___ Records for processing

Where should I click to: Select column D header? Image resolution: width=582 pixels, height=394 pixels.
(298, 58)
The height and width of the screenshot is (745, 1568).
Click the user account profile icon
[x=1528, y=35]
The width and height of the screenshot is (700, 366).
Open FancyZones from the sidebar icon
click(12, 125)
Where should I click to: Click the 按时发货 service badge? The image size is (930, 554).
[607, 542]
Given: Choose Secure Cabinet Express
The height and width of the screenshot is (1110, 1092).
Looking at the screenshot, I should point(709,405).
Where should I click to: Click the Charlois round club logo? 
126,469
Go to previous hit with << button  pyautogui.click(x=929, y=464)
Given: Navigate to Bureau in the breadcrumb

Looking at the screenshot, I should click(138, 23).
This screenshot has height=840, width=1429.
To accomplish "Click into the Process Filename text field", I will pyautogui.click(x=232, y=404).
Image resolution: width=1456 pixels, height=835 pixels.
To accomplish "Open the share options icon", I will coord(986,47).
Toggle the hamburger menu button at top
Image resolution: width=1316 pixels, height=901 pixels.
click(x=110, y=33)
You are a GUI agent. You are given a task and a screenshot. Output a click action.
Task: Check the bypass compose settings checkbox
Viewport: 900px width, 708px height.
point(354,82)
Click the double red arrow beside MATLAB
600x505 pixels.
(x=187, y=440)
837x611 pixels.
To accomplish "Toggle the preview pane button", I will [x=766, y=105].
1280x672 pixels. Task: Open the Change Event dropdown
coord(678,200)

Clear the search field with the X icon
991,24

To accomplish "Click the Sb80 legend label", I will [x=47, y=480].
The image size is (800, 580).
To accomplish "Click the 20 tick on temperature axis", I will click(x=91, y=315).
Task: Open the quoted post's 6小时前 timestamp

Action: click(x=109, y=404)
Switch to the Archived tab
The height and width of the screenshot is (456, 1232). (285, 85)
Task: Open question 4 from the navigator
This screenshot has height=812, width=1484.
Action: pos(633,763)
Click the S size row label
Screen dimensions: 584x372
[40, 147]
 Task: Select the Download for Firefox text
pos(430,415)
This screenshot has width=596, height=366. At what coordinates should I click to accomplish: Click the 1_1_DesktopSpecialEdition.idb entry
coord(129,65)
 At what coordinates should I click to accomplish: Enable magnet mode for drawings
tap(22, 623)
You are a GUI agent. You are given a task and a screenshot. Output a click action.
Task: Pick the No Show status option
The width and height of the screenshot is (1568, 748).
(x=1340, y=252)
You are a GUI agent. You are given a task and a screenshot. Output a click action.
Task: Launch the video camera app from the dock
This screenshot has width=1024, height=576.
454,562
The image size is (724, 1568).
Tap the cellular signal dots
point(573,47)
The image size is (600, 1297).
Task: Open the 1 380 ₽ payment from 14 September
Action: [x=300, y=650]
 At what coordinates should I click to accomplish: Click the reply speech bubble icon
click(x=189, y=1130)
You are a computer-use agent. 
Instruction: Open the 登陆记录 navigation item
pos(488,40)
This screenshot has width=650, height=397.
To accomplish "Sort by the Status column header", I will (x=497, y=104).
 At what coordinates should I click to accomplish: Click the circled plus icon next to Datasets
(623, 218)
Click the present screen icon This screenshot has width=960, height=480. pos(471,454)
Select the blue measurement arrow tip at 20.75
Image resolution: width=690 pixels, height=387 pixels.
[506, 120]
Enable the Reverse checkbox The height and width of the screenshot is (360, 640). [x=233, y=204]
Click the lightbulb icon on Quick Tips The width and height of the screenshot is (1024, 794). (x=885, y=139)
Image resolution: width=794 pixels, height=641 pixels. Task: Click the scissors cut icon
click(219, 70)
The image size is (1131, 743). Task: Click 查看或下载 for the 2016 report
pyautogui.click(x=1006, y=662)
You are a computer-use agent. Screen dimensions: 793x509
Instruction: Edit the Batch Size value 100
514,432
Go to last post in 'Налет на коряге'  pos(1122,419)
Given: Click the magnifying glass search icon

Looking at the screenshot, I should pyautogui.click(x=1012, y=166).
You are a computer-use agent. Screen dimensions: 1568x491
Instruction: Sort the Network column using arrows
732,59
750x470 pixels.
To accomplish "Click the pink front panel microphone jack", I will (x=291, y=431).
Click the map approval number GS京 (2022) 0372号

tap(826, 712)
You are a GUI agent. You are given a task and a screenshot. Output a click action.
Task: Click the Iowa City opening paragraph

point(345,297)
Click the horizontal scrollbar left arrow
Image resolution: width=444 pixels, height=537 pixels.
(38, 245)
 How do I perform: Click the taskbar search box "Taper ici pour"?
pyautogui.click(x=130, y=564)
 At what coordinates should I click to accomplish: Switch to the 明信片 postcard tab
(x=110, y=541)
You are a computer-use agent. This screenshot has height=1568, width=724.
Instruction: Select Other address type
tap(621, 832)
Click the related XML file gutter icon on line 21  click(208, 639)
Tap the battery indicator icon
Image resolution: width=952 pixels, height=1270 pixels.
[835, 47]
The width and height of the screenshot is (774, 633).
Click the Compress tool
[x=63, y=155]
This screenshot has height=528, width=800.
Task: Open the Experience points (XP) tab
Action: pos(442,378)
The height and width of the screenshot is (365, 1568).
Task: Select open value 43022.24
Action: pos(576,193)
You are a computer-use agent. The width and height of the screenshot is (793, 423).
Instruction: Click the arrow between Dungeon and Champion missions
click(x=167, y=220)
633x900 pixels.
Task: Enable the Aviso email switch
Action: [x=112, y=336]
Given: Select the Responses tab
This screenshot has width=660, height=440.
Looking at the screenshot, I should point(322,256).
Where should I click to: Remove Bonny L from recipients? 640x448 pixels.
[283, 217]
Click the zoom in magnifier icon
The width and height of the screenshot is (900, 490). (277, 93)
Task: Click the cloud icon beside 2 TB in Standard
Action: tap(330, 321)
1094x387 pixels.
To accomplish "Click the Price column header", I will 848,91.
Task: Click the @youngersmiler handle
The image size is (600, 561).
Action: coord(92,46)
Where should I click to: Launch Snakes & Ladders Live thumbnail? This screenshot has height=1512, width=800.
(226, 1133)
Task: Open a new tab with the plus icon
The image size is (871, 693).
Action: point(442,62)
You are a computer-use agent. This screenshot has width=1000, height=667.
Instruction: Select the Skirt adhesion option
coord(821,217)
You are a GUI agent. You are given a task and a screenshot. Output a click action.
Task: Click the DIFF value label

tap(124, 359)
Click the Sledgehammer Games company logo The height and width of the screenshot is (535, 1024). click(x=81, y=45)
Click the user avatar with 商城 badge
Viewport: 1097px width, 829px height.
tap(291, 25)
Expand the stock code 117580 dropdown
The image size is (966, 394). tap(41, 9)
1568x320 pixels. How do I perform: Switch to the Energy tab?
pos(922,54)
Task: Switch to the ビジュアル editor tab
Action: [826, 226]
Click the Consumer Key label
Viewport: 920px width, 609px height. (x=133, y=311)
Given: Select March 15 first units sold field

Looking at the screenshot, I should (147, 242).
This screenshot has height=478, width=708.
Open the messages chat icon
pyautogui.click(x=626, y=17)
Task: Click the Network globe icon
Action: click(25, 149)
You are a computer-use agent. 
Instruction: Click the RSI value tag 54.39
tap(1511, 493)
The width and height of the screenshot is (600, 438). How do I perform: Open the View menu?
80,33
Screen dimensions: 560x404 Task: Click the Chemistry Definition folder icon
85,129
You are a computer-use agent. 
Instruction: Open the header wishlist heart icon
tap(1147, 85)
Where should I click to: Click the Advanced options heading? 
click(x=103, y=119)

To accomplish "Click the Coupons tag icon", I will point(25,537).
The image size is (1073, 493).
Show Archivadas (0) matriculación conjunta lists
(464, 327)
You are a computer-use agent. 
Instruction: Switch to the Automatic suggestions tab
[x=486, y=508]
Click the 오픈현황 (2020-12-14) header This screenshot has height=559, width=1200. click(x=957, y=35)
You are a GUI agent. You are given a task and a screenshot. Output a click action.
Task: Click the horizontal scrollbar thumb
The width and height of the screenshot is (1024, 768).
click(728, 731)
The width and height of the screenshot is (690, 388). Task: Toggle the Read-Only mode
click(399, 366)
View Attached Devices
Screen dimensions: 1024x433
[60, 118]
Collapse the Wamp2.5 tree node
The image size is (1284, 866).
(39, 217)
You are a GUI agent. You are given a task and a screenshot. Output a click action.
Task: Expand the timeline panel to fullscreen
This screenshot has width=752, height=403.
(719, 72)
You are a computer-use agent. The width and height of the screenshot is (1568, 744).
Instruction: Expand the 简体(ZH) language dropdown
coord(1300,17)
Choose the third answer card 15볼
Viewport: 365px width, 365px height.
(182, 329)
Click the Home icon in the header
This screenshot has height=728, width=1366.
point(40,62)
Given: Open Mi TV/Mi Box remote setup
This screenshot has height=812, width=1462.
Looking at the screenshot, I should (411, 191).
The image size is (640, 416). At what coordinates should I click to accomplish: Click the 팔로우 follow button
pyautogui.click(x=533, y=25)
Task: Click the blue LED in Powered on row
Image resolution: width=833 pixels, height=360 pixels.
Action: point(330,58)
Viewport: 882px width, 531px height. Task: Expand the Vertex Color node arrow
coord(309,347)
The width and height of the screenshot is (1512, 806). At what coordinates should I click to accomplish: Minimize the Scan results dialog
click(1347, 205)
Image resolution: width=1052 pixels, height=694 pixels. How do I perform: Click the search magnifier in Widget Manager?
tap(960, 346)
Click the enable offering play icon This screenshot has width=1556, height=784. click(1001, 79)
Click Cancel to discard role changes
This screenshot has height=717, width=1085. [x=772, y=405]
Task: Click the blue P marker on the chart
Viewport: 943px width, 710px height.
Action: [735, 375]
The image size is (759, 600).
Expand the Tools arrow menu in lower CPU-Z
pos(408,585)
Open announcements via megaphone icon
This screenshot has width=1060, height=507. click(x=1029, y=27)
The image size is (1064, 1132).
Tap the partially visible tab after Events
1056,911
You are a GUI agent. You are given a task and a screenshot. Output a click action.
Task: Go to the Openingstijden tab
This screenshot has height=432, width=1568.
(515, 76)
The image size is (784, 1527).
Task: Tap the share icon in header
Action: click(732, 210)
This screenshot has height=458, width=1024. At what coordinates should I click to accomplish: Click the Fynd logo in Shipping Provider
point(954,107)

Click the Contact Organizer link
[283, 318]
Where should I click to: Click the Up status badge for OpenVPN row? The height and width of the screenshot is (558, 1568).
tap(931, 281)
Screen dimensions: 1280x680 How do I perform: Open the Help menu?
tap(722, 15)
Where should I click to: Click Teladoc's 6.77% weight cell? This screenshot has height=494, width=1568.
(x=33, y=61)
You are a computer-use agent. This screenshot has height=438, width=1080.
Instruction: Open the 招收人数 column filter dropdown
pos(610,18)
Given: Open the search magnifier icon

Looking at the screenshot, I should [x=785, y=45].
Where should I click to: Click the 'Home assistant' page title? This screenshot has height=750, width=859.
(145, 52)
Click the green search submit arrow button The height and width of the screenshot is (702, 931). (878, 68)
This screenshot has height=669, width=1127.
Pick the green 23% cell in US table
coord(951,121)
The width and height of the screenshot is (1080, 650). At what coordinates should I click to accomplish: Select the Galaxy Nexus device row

______

**Exercise prompt**
Above are the records; from them, give again exactly the lines from the one containing "Instruction: Edit the Batch Size value 100" to the one containing "750x470 pixels.", both lines included, and nothing more.

**Solution for this problem**
Instruction: Edit the Batch Size value 100
514,432
Go to last post in 'Налет на коряге'  pos(1122,419)
Given: Click the magnifying glass search icon

Looking at the screenshot, I should pyautogui.click(x=1012, y=166).
You are a computer-use agent. Screen dimensions: 1568x491
Instruction: Sort the Network column using arrows
732,59
750x470 pixels.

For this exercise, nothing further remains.